0
votes

I have a simple column family 'Users'

    System.out.println("  read User");
    long timestamp = System.currentTimeMillis();
    clientA.insert(ByteBuffer.wrap("mike".getBytes()), new ColumnParent("Users"), 
            new Column(ByteBuffer.wrap("email".getBytes())).setValue(ByteBuffer.wrap("[email protected]".getBytes())).setTimestamp(timestamp)
            , ConsistencyLevel.ONE);

    clientA.insert(ByteBuffer.wrap("mike".getBytes()), new ColumnParent("Users"), 
            new Column(ByteBuffer.wrap("totalPosts".getBytes())).setValue(ByteBuffer.allocate(4).putInt(27).array()).setTimestamp(timestamp)
            , ConsistencyLevel.ONE);

    SlicePredicate predicate = new SlicePredicate();
    predicate.setSlice_range(new SliceRange(ByteBuffer.wrap(new byte[0]), ByteBuffer.wrap(new byte[0]), false, 10));

    ColumnParent parent = new ColumnParent("Users");

    List<ColumnOrSuperColumn> results = clientA.get_slice(ByteBuffer.wrap("mike".getBytes()), 
            parent, 
            predicate, 
            ConsistencyLevel.ONE);

    for (ColumnOrSuperColumn result : results) {
        Column column = result.column;
        System.out.println(new String(column.getName()) + " -> "+ new String(column.getValue())+", "+column.getValue().length);
    }

it returns

  read User
email -> [email protected], 14
totalPosts -> 

So totalPosts can't be read with the thrift client

with cassandra-cli

[default@test] get Users['mike']['totalPosts']; => (column=totalPosts, value=0000001b, timestamp=1336493080621) Elapsed time: 10 msec(s).

How can I retrieve this Integer value with Java thrift client?

using cassandra 1.1

edit: it seems due to this part

for (ColumnOrSuperColumn result : results) {
        Column column = result.column;
        System.out.println(new String(column.getName()) + " -> "+Arrays.toString(column.getValue()));
    }

returns

email -> [109, 105, 107, 101, 64, 103, 109, 97, 105, 108, 46, 99, 111, 109]
totalPosts -> [0, 0, 0, 27]
1

1 Answers

0
votes

Your column values are being returned as bytes, the same way you're inserting them. So the value for the 'email' column is [109, 105, 107, 101, 64, 103, 109, 97, 105, 108, 46, 99, 111, 109], which interpreted as ascii is [email protected]. And the number 27 which you write into the ByteBuffer as [0, 0, 0, 27] (via the putint call) comes out the same way.

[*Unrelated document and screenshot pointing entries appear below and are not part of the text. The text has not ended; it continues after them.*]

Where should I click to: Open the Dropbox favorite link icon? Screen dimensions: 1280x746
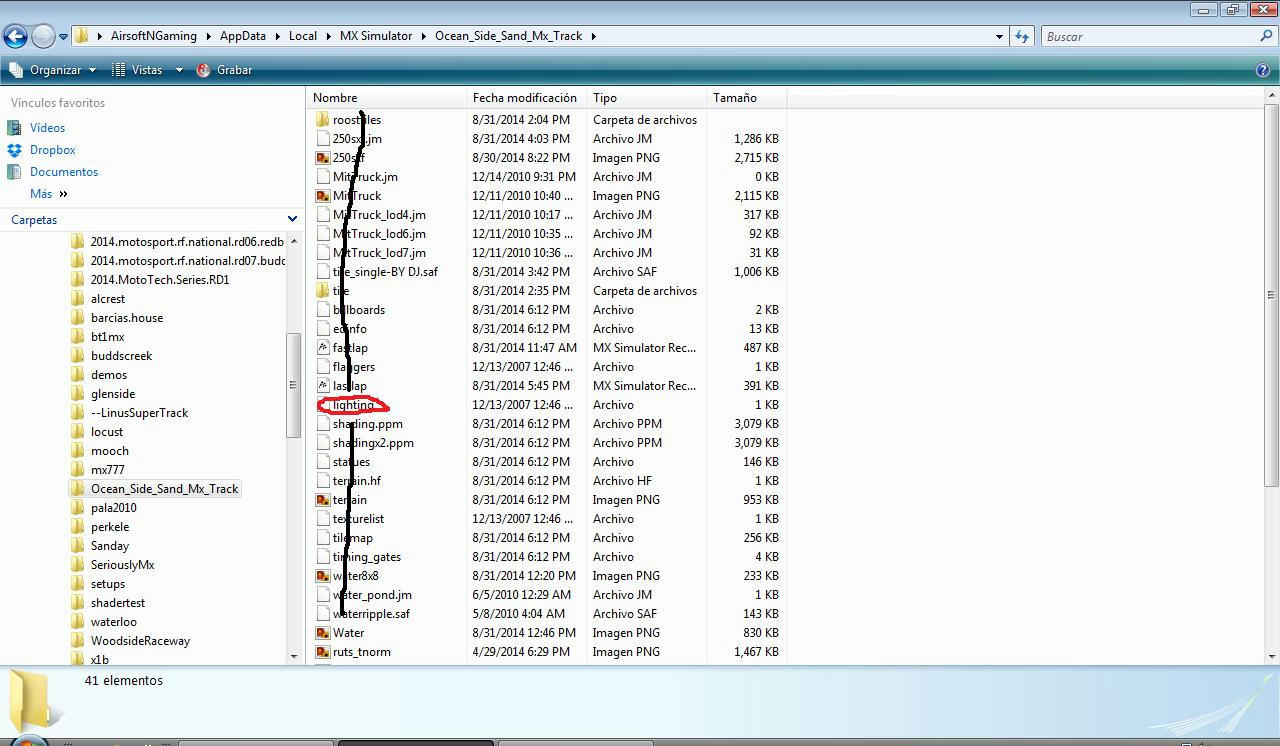click(14, 150)
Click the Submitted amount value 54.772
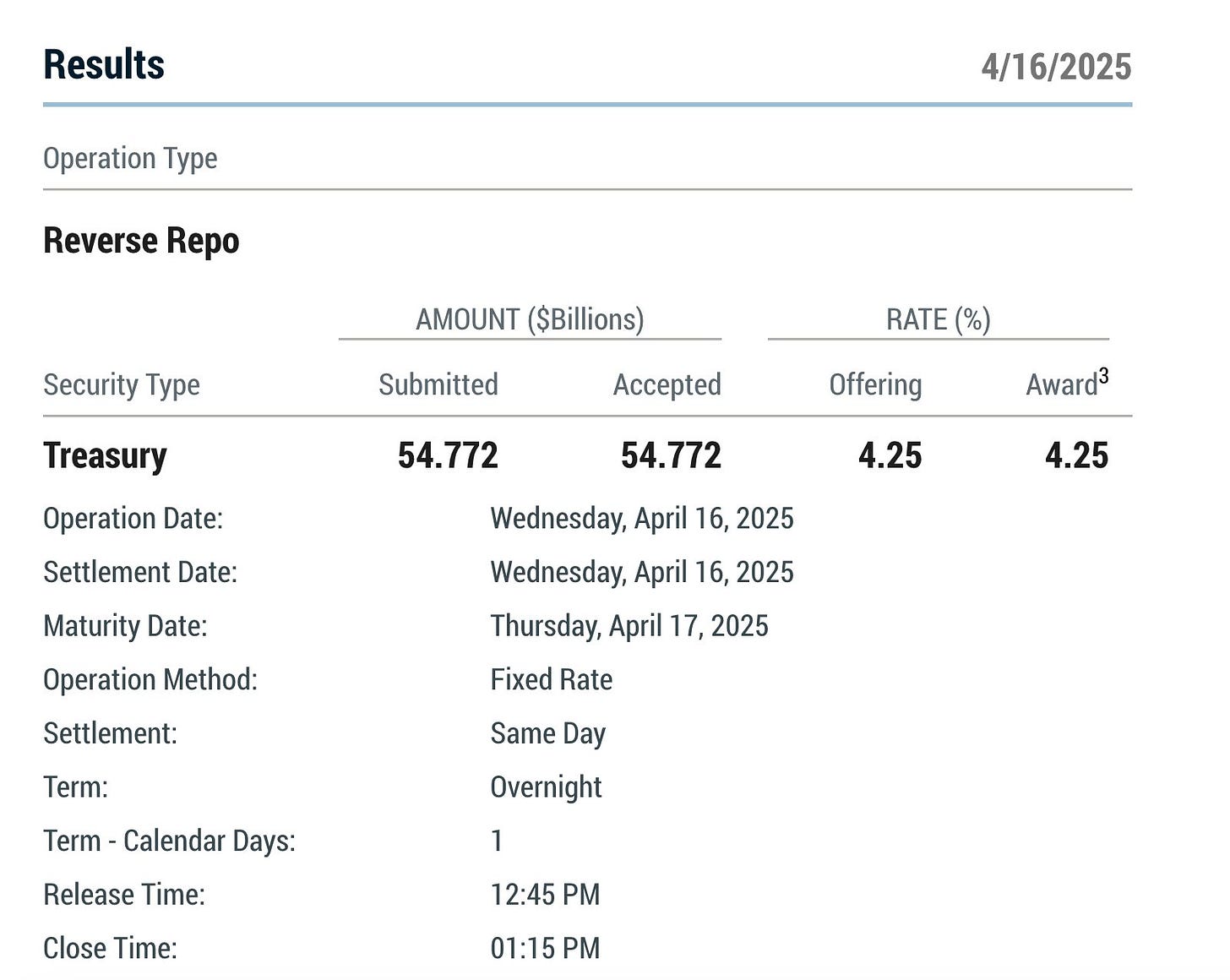 (x=448, y=455)
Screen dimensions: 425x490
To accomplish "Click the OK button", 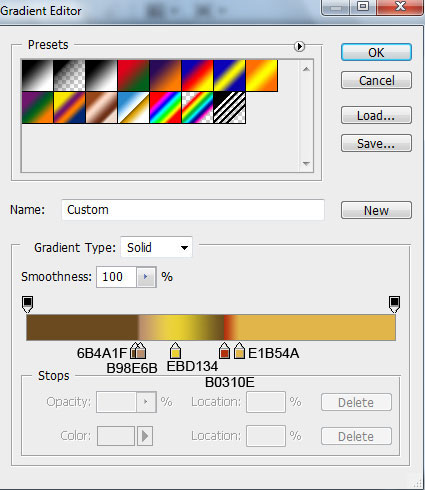I will (x=376, y=52).
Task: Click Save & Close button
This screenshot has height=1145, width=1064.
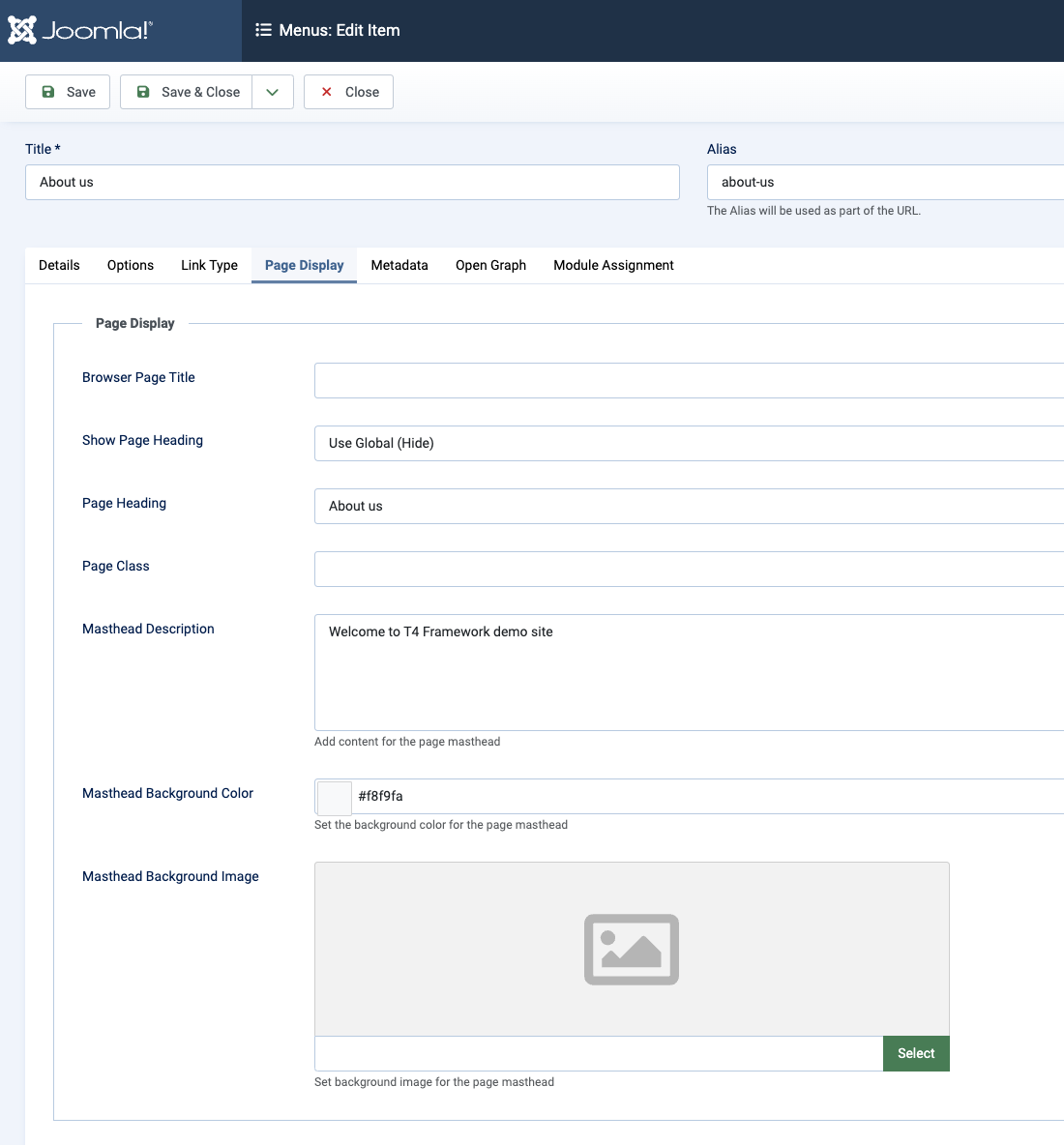Action: (x=187, y=92)
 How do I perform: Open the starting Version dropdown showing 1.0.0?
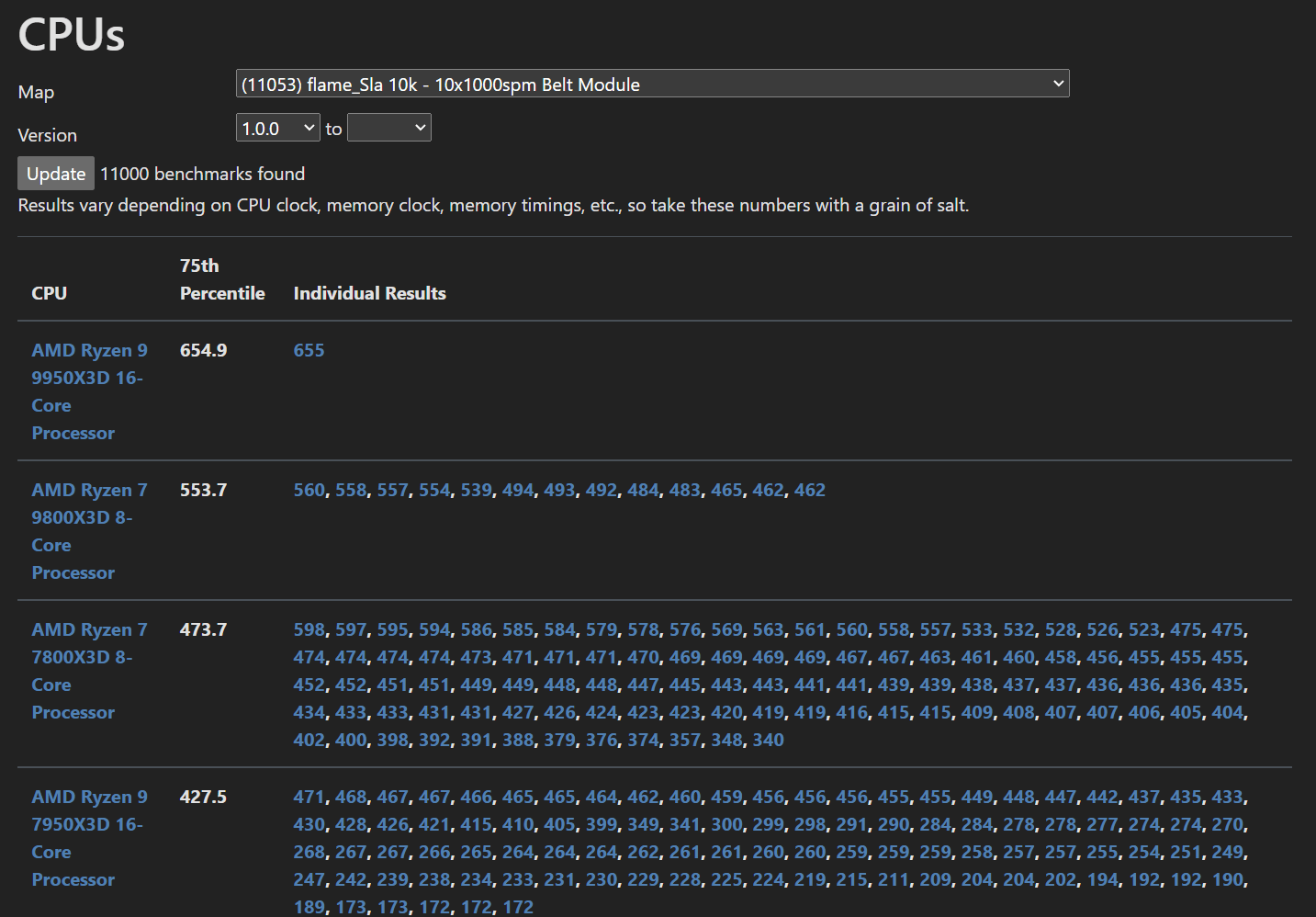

If you absolutely have to be using the raw thrift interface, you'll probably want to retrieve your totalPosts int using ByteBuffer.getInt(). But if at all possible, I recommend using a library to wrap around the ugliness of the thrift interface, which should take care of value serialization issues like this. Maybe look at Hector, or skip the old interface entirely and go straight to CQL with Cassandra-JDBC.